← All posts
📅

Eval-Framework: why PMs need to measure before picking an LLM

Building a personal eval framework: from a 20-case smoke test → 192 stratified cases → a bake-off across 6 models. When 'guessing' which LLM is best gets expensive and wrong.

TL;DR: I just shipped Eval-Framework — an eval harness for every personal AI feature. 10 hours in a single day. Bake-off across 6 models. Verified Grok 4.3 at 99% on an audit task. Insights for any PM making LLM decisions without measurement.

Context — JTBD (Jobs-To-Be-Done)

When: I’m building 8 personal projects that touch LLMs (Knowledge-Audit, Mail-Assistant, Mac-Translator, Voice-Assistant, Email-Filter, Personal-RAG, Diagram-Engine, Eval-Framework).

I want to: pick the right model for each task, without “guess from gut” or “default to Haiku because I’m used to it”.

So that: decisions are data-driven, not vendor-locked, and I can swap models when something new ships without breaking production.

→ An eval framework is a foundational tool for every LLM-powered product decision.

User research n=1 — three real PM questions

PMs running LLM features keep hitting three recurring questions:

  1. Migration: “Should we move from model A (current) to model B (just released)?”
  2. Prompt engineering: “After swapping models, which prompts need rewriting? Will the old prompts break?”
  3. Build vs buy: “Are local LLMs (open-weight) ready to replace cloud APIs?”

All three share a pattern: you need evidence-based numbers before committing.

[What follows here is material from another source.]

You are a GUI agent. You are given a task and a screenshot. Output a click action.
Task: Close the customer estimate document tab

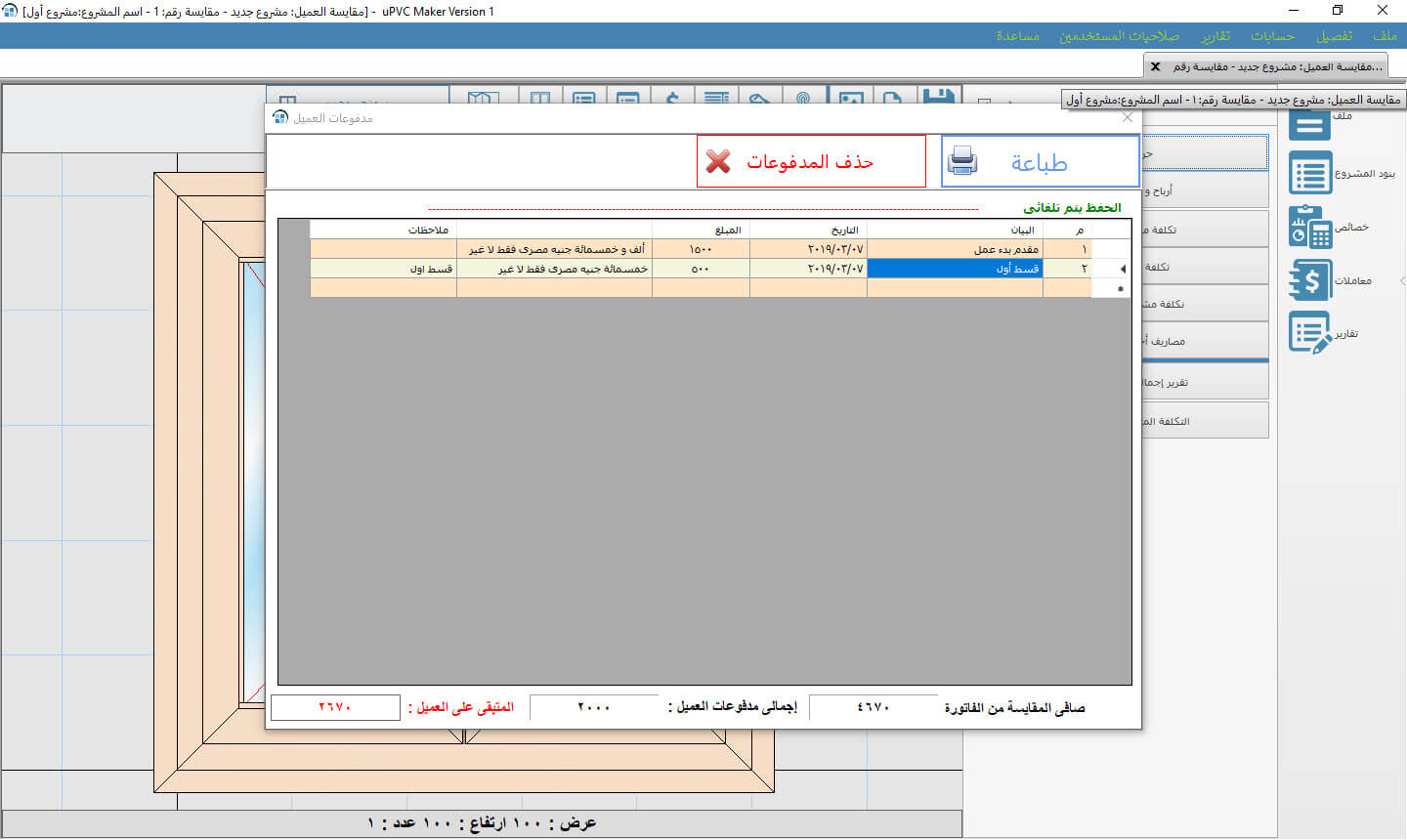(x=1156, y=66)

No eval = guessing. Guessing wrong in production = silent accuracy drop, user churn, support ticket spike a few weeks later.

Existing alternatives — and why they fail

  • Promptfoo, DeepEval, Inspect AI — production-grade but overkill for one developer. Setup cost > value at personal scope.
  • OpenAI Evals — vendor lock-in, no cross-provider support.
  • HuggingFace lm-eval-harness — academic benchmarks (MMLU, GSM-8K), don’t reflect task-specific accuracy for my audit task.
  • Manual A/B chat — n=5, not stratified, biased toward easy cases.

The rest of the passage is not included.